Measuring and modeling interactions between groundwater, soil moisture, and plant transpiration in natural and agricultural ecosystems

Plant transpiration serves a critical function in the terrestrial hydrologic cycle, acting as the primary link between the atmosphere and subsurface stores of water. To properly manage our water resources under changing and uncertain climate conditions, we will first need to understand the complex interactions and feedbacks between vegetation, soil moisture, groundwater, and the atmosphere. This dissertation focuses on measuring and modeling the flow of water through these connections.

The primary study site is a semi-arid oak savanna in California, located in the foothills of the Sierra Nevada. Here, a suite of tree and stand scale ecohydrological measurements are collected. The measurements, taken at half-hourly to biweekly intervals over the 2007 and 2008 growing seasons, include individual tree transpiration (from sap flow), stand evapotranspiration (using the eddy-covariance method), soil moisture content, soil and leaf water potential, tree diameter, stable isotope ratios, and depth to groundwater. This work develops and tests a novel method for locating the sap fow and soil moisture sensors—based on a geostatistical analysis and an artificial intelligence algorithm. It uses the resulting data to quantify the proportion of evapotranspiration due to groundwater uptake by woody vegetation, finding that the blue oaks at the site are heavily dependent on deep sources of water during the dry summer months.

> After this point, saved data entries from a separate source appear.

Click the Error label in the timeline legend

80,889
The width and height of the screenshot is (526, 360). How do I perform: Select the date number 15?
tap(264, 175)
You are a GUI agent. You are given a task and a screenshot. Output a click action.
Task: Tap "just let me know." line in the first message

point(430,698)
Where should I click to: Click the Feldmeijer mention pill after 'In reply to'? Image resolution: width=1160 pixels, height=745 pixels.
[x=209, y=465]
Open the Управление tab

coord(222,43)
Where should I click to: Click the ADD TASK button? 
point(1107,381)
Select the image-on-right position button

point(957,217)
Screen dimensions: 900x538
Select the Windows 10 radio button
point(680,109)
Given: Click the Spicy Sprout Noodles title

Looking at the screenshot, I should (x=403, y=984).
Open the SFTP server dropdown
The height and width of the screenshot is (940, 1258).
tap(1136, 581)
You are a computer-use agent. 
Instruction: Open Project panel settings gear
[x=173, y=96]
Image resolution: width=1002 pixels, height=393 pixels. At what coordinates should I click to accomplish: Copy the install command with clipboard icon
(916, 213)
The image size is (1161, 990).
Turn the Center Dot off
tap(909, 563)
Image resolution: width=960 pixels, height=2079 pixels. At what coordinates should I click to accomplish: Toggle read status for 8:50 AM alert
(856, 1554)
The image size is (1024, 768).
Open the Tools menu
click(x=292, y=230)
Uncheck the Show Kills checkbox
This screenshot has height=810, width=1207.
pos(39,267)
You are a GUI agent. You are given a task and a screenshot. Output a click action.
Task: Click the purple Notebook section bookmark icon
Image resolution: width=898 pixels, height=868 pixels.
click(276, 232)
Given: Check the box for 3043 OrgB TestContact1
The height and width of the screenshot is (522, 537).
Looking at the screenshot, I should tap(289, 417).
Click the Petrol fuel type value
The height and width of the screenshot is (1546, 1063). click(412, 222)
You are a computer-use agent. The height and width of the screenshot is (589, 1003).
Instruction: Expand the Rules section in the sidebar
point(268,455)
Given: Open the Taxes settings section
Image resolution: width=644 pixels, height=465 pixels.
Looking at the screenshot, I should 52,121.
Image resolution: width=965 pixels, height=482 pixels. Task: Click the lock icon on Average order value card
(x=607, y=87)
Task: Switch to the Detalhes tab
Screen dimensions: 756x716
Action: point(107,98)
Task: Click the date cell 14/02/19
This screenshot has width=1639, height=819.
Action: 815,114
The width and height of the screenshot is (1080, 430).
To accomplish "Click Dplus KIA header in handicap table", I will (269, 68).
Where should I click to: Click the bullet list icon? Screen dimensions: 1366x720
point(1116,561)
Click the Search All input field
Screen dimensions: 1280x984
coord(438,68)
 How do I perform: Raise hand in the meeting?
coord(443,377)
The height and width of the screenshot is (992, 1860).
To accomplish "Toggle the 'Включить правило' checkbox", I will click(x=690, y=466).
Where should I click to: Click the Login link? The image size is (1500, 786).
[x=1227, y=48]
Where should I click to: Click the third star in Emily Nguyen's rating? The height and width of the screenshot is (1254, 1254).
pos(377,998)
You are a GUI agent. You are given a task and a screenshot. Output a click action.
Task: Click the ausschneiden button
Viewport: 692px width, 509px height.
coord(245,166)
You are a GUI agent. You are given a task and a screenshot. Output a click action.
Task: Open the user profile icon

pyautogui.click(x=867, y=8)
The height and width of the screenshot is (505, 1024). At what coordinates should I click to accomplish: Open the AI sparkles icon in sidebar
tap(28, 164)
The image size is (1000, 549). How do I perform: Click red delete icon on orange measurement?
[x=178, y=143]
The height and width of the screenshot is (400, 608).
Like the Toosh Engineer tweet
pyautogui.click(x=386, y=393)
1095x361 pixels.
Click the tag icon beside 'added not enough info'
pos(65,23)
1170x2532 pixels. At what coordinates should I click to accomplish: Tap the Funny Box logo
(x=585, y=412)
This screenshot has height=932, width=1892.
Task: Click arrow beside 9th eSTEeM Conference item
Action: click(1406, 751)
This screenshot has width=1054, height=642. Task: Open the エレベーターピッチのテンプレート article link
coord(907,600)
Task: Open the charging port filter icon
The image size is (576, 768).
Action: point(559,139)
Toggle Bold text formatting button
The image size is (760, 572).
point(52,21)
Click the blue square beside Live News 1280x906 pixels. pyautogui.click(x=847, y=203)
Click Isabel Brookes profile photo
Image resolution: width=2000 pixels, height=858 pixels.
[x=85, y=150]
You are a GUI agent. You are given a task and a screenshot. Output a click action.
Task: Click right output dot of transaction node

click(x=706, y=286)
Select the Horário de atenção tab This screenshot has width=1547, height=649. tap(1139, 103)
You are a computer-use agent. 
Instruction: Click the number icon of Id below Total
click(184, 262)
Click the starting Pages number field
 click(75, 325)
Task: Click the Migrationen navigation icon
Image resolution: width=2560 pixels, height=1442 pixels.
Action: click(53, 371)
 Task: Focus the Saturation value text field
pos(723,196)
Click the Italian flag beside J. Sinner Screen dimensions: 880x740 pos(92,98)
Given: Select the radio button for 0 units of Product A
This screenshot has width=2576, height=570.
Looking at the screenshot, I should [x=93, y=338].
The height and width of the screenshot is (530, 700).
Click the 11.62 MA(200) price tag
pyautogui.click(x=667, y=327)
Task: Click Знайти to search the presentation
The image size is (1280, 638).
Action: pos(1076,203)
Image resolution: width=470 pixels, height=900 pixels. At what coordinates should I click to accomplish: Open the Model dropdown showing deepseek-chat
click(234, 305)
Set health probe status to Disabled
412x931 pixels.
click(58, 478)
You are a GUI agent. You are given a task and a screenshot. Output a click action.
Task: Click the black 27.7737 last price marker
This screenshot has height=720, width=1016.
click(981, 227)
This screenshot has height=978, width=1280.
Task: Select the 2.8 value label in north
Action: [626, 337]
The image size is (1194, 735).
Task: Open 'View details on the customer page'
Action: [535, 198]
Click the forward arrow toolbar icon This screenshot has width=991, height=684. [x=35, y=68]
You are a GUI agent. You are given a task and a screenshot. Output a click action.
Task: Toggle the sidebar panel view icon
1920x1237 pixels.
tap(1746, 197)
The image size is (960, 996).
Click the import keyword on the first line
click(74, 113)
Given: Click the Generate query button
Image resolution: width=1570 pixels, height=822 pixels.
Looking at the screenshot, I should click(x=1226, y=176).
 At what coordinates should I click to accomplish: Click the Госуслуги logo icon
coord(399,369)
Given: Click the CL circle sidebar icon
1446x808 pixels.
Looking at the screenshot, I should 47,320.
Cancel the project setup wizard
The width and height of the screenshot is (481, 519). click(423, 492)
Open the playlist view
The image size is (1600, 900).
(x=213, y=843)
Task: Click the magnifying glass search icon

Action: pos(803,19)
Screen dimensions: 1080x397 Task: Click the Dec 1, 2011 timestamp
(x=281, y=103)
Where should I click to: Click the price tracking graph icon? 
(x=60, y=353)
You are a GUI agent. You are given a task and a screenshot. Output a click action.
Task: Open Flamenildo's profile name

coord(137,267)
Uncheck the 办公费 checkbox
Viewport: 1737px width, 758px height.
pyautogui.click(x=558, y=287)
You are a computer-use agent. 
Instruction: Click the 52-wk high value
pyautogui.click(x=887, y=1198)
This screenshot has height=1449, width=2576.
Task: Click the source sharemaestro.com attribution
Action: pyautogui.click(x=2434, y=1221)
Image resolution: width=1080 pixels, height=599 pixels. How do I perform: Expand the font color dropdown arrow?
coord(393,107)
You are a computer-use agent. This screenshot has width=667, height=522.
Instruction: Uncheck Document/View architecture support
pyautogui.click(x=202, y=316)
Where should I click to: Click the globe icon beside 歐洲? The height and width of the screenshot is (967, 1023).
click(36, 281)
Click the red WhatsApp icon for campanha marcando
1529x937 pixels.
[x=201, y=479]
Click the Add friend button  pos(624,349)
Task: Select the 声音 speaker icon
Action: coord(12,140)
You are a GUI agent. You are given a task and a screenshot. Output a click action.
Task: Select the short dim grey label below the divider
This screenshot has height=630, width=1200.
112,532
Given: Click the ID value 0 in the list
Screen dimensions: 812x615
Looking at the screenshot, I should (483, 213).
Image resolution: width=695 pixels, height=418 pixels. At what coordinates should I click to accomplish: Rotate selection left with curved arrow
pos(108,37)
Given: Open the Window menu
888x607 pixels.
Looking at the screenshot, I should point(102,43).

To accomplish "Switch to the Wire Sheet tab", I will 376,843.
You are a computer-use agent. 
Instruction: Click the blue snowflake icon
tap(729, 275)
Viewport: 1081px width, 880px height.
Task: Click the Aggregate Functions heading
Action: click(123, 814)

Two modeling studies explore the dynamic relationships between soil moisture, vadose zone processes, evapotranspiration, and groundwater recharge. The first tests the applicability of an analytical, stochastic soil moisture model to the data from the oak savanna and several other micrometeorological sites. It illustrates the importance of understanding the relationship between soil moisture and the onset of plant stress and notes the benefits and drawbacks to using simple, point models of the water budget. The second uses a numerical, reactive flow and transport code to describe the application of food-processing wastewater to agricultural lands in California’s Central Valley. It indicates that the biosphere and its control over the nitrogen-carbon-oxygen system may highly influence salinity attenuation, demonstrating the necessity of including multiple plant, soil, and microbial processes in order to capture the complexity of their interactions.